┏━━

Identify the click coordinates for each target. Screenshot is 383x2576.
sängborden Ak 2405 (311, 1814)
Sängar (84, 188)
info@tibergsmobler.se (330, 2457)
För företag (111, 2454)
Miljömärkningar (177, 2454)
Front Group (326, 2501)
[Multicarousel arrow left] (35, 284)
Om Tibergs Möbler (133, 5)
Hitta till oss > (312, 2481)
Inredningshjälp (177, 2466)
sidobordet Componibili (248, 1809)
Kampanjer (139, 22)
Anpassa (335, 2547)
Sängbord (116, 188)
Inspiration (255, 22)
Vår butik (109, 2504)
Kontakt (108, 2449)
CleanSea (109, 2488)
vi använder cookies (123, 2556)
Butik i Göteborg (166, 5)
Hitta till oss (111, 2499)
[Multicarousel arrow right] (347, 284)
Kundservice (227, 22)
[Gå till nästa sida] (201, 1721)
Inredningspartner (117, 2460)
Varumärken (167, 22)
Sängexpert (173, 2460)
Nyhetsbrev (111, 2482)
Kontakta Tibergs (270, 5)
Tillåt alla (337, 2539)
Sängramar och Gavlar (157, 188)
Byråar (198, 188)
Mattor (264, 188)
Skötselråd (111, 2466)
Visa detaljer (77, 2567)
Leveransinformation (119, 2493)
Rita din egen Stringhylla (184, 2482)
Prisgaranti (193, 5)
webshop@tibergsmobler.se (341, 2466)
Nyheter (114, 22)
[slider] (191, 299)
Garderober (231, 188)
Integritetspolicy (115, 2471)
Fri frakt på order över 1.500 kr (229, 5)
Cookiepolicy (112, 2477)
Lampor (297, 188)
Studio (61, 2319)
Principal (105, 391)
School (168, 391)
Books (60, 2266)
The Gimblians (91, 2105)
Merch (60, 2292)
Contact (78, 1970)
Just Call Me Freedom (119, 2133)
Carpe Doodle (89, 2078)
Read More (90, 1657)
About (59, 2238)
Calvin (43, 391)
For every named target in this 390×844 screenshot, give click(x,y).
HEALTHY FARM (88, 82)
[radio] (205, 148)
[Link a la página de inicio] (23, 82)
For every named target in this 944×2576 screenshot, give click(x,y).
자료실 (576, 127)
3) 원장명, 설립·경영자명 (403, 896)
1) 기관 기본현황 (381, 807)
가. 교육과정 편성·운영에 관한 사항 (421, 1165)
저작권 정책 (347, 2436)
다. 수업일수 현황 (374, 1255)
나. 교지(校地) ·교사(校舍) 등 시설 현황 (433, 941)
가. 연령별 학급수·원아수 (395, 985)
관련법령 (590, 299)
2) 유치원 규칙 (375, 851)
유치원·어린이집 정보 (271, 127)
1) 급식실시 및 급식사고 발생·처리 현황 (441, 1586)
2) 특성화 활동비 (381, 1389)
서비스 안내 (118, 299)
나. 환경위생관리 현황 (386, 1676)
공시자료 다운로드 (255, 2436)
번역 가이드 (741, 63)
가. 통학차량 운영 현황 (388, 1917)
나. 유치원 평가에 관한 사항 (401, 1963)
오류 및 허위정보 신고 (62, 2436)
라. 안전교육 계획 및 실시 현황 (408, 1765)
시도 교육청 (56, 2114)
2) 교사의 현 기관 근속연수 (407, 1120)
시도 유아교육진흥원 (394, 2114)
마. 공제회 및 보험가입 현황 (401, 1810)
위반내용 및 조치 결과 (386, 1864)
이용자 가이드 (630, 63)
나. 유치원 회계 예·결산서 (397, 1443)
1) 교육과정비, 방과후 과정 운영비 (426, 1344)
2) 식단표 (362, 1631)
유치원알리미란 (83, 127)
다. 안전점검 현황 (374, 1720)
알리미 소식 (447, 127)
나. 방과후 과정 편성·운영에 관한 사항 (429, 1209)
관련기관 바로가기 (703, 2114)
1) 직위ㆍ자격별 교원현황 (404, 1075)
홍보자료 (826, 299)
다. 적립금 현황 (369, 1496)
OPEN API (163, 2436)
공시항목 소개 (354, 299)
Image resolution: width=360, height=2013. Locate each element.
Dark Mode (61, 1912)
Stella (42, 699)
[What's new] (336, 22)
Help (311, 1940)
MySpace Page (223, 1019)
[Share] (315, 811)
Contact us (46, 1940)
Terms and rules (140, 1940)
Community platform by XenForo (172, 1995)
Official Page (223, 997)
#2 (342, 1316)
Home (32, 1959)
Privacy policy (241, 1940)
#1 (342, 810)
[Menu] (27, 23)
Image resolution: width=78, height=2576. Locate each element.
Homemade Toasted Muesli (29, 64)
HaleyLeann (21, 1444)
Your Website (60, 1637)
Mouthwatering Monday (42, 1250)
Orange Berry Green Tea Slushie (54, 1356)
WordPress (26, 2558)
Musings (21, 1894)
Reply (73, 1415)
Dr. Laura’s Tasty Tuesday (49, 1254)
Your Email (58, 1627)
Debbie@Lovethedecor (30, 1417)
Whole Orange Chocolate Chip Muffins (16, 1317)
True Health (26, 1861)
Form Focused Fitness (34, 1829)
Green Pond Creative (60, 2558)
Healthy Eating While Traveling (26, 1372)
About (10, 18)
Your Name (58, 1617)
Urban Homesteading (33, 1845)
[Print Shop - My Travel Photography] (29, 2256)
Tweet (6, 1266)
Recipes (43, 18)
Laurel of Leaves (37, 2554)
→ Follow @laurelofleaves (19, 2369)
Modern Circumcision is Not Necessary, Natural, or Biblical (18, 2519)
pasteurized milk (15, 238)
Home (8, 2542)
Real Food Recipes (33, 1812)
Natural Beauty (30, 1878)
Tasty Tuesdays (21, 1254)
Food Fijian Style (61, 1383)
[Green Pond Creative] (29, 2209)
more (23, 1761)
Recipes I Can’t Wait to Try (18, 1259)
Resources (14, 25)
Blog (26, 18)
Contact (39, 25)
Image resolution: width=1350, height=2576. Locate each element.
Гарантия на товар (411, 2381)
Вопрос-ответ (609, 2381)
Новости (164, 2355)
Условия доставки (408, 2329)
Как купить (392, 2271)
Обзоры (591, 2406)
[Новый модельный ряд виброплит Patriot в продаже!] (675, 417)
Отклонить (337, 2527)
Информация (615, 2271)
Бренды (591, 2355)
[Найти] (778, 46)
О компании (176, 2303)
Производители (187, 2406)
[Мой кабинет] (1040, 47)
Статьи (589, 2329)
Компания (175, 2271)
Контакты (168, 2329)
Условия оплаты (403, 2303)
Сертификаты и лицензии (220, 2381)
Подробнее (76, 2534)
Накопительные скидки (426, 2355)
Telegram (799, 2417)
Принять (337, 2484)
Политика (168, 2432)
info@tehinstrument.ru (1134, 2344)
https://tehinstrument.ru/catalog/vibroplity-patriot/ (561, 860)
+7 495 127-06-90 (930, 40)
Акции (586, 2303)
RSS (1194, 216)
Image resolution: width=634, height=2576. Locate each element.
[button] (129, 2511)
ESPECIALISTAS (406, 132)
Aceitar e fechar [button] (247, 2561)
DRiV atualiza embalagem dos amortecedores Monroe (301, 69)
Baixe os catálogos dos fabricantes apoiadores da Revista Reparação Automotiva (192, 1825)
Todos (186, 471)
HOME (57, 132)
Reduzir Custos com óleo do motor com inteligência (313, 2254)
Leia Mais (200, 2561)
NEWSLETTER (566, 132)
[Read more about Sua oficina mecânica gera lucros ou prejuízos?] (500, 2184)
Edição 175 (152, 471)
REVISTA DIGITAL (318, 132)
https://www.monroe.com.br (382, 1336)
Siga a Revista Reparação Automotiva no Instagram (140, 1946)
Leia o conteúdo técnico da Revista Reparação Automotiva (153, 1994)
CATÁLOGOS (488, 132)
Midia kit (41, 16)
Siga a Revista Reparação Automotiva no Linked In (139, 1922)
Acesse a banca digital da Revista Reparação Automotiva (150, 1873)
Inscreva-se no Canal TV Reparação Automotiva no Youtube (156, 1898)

┗━━

**Exercise aim:**
The reply should consist solely of the lines above from the one that has "유치원알리미란 (83, 127)" through the one that has "공시항목 소개 (354, 299)", reproduced exactly.

**Solution to this exercise:**
유치원알리미란 (83, 127)
다. 안전점검 현황 (374, 1720)
알리미 소식 (447, 127)
나. 방과후 과정 편성·운영에 관한 사항 (429, 1209)
관련기관 바로가기 (703, 2114)
1) 직위ㆍ자격별 교원현황 (404, 1075)
홍보자료 (826, 299)
다. 적립금 현황 (369, 1496)
OPEN API (163, 2436)
공시항목 소개 (354, 299)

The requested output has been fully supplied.